### What you should do
This task is to restate all of the entries exactly.

Dataset entries:

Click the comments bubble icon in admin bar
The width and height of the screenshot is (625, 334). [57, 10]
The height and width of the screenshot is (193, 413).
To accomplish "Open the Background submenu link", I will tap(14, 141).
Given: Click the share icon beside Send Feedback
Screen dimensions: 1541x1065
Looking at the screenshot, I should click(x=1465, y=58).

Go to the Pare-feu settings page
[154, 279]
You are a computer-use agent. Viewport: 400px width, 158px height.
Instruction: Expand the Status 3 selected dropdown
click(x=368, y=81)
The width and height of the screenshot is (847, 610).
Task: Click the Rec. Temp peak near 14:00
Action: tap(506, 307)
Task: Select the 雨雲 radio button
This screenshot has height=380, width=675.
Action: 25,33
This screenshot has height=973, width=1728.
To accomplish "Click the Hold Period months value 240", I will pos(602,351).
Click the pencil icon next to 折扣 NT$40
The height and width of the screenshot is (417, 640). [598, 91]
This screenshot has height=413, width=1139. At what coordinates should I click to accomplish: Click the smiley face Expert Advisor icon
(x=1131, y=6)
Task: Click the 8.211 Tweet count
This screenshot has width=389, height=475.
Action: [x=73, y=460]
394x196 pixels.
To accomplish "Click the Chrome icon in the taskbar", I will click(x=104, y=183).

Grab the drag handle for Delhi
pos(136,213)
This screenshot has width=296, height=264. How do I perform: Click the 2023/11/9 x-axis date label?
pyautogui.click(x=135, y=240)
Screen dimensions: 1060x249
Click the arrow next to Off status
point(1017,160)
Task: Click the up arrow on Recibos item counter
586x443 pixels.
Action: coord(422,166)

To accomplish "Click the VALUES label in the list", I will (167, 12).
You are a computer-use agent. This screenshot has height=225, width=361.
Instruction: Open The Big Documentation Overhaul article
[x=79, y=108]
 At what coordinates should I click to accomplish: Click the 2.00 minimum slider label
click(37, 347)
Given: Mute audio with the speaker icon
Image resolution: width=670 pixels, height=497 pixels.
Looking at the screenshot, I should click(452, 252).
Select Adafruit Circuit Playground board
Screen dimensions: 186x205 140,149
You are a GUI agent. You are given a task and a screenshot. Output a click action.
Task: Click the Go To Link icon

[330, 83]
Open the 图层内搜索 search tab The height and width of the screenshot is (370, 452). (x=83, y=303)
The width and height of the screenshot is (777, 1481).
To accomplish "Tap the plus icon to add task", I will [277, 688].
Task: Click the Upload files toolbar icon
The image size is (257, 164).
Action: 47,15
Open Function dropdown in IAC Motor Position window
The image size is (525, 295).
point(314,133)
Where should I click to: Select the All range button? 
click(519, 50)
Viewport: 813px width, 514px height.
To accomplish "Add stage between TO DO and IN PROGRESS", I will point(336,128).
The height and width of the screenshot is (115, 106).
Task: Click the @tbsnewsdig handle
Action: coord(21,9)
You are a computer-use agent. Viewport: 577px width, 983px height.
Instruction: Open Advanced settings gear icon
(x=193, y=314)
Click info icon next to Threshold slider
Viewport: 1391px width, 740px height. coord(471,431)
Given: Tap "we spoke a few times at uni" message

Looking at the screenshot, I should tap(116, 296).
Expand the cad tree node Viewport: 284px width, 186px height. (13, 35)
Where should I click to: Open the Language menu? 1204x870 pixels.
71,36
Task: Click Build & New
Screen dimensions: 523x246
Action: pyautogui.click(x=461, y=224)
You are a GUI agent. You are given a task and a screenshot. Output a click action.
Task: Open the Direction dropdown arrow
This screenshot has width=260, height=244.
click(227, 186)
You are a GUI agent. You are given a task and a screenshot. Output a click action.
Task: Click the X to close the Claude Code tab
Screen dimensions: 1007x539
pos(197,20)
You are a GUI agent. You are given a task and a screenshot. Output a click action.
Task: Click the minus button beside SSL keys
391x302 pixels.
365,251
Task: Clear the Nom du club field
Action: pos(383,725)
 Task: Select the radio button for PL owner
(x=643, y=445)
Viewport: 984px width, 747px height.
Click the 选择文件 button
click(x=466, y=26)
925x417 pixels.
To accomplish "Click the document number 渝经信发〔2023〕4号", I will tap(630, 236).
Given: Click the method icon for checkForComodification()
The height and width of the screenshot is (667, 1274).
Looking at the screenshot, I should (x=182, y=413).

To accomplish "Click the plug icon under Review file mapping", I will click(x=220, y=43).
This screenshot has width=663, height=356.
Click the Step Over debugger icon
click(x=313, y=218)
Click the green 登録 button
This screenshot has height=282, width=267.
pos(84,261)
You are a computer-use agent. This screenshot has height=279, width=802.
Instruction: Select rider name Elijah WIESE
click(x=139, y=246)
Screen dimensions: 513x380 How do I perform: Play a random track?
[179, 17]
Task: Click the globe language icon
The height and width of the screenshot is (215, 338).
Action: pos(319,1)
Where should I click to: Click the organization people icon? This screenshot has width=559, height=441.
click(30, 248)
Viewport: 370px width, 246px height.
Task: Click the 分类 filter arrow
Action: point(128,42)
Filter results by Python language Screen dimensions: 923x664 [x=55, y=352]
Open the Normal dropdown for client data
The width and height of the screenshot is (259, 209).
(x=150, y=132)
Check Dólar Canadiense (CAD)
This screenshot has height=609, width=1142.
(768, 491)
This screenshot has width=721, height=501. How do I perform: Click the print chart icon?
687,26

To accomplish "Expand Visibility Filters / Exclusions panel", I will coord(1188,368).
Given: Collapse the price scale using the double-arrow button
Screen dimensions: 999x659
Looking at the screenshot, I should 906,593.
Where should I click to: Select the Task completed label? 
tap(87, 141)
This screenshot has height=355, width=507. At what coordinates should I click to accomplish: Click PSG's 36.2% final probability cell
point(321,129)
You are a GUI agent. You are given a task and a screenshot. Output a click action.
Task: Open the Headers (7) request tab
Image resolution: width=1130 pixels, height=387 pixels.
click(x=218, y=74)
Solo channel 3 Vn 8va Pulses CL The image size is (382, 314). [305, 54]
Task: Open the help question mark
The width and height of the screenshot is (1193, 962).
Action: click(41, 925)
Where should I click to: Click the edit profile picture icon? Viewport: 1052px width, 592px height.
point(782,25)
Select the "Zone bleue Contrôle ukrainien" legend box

### Solution to the exercise
Click the comments bubble icon in admin bar
The width and height of the screenshot is (625, 334). [57, 10]
The height and width of the screenshot is (193, 413).
To accomplish "Open the Background submenu link", I will tap(14, 141).
Given: Click the share icon beside Send Feedback
Screen dimensions: 1541x1065
Looking at the screenshot, I should click(x=1465, y=58).

Go to the Pare-feu settings page
[154, 279]
You are a computer-use agent. Viewport: 400px width, 158px height.
Instruction: Expand the Status 3 selected dropdown
click(x=368, y=81)
The width and height of the screenshot is (847, 610).
Task: Click the Rec. Temp peak near 14:00
Action: tap(506, 307)
Task: Select the 雨雲 radio button
This screenshot has height=380, width=675.
Action: 25,33
This screenshot has height=973, width=1728.
To accomplish "Click the Hold Period months value 240", I will pos(602,351).
Click the pencil icon next to 折扣 NT$40
The height and width of the screenshot is (417, 640). [598, 91]
This screenshot has height=413, width=1139. At what coordinates should I click to accomplish: Click the smiley face Expert Advisor icon
(x=1131, y=6)
Task: Click the 8.211 Tweet count
This screenshot has width=389, height=475.
Action: [x=73, y=460]
394x196 pixels.
To accomplish "Click the Chrome icon in the taskbar", I will click(x=104, y=183).

Grab the drag handle for Delhi
pos(136,213)
This screenshot has width=296, height=264. How do I perform: Click the 2023/11/9 x-axis date label?
pyautogui.click(x=135, y=240)
Screen dimensions: 1060x249
Click the arrow next to Off status
point(1017,160)
Task: Click the up arrow on Recibos item counter
586x443 pixels.
Action: coord(422,166)

To accomplish "Click the VALUES label in the list", I will (167, 12).
You are a computer-use agent. This screenshot has height=225, width=361.
Instruction: Open The Big Documentation Overhaul article
[x=79, y=108]
 At what coordinates should I click to accomplish: Click the 2.00 minimum slider label
click(37, 347)
Given: Mute audio with the speaker icon
Image resolution: width=670 pixels, height=497 pixels.
Looking at the screenshot, I should click(452, 252).
Select Adafruit Circuit Playground board
Screen dimensions: 186x205 140,149
You are a GUI agent. You are given a task and a screenshot. Output a click action.
Task: Click the Go To Link icon

[330, 83]
Open the 图层内搜索 search tab The height and width of the screenshot is (370, 452). (x=83, y=303)
The width and height of the screenshot is (777, 1481).
To accomplish "Tap the plus icon to add task", I will [277, 688].
Task: Click the Upload files toolbar icon
The image size is (257, 164).
Action: 47,15
Open Function dropdown in IAC Motor Position window
The image size is (525, 295).
point(314,133)
Where should I click to: Select the All range button? 
click(519, 50)
Viewport: 813px width, 514px height.
To accomplish "Add stage between TO DO and IN PROGRESS", I will point(336,128).
The height and width of the screenshot is (115, 106).
Task: Click the @tbsnewsdig handle
Action: coord(21,9)
You are a computer-use agent. Viewport: 577px width, 983px height.
Instruction: Open Advanced settings gear icon
(x=193, y=314)
Click info icon next to Threshold slider
Viewport: 1391px width, 740px height. coord(471,431)
Given: Tap "we spoke a few times at uni" message

Looking at the screenshot, I should tap(116, 296).
Expand the cad tree node Viewport: 284px width, 186px height. (13, 35)
Where should I click to: Open the Language menu? 1204x870 pixels.
71,36
Task: Click Build & New
Screen dimensions: 523x246
Action: pyautogui.click(x=461, y=224)
You are a GUI agent. You are given a task and a screenshot. Output a click action.
Task: Open the Direction dropdown arrow
This screenshot has width=260, height=244.
click(227, 186)
You are a GUI agent. You are given a task and a screenshot. Output a click action.
Task: Click the X to close the Claude Code tab
Screen dimensions: 1007x539
pos(197,20)
You are a GUI agent. You are given a task and a screenshot. Output a click action.
Task: Click the minus button beside SSL keys
391x302 pixels.
365,251
Task: Clear the Nom du club field
Action: pos(383,725)
 Task: Select the radio button for PL owner
(x=643, y=445)
Viewport: 984px width, 747px height.
Click the 选择文件 button
click(x=466, y=26)
925x417 pixels.
To accomplish "Click the document number 渝经信发〔2023〕4号", I will tap(630, 236).
Given: Click the method icon for checkForComodification()
The height and width of the screenshot is (667, 1274).
Looking at the screenshot, I should (x=182, y=413).

To accomplish "Click the plug icon under Review file mapping", I will click(x=220, y=43).
This screenshot has width=663, height=356.
Click the Step Over debugger icon
click(x=313, y=218)
Click the green 登録 button
This screenshot has height=282, width=267.
pos(84,261)
You are a computer-use agent. This screenshot has height=279, width=802.
Instruction: Select rider name Elijah WIESE
click(x=139, y=246)
Screen dimensions: 513x380 How do I perform: Play a random track?
[179, 17]
Task: Click the globe language icon
The height and width of the screenshot is (215, 338).
Action: pos(319,1)
Where should I click to: Click the organization people icon? This screenshot has width=559, height=441.
click(30, 248)
Viewport: 370px width, 246px height.
Task: Click the 分类 filter arrow
Action: point(128,42)
Filter results by Python language Screen dimensions: 923x664 [x=55, y=352]
Open the Normal dropdown for client data
The width and height of the screenshot is (259, 209).
(x=150, y=132)
Check Dólar Canadiense (CAD)
This screenshot has height=609, width=1142.
(768, 491)
This screenshot has width=721, height=501. How do I perform: Click the print chart icon?
687,26

To accomplish "Expand Visibility Filters / Exclusions panel", I will coord(1188,368).
Given: Collapse the price scale using the double-arrow button
Screen dimensions: 999x659
Looking at the screenshot, I should 906,593.
Where should I click to: Select the Task completed label? 
tap(87, 141)
This screenshot has height=355, width=507. At what coordinates should I click to accomplish: Click PSG's 36.2% final probability cell
point(321,129)
You are a GUI agent. You are given a task and a screenshot. Output a click action.
Task: Open the Headers (7) request tab
Image resolution: width=1130 pixels, height=387 pixels.
click(x=218, y=74)
Solo channel 3 Vn 8va Pulses CL The image size is (382, 314). [305, 54]
Task: Open the help question mark
The width and height of the screenshot is (1193, 962).
Action: click(41, 925)
Where should I click to: Click the edit profile picture icon? Viewport: 1052px width, 592px height.
point(782,25)
Select the "Zone bleue Contrôle ukrainien" legend box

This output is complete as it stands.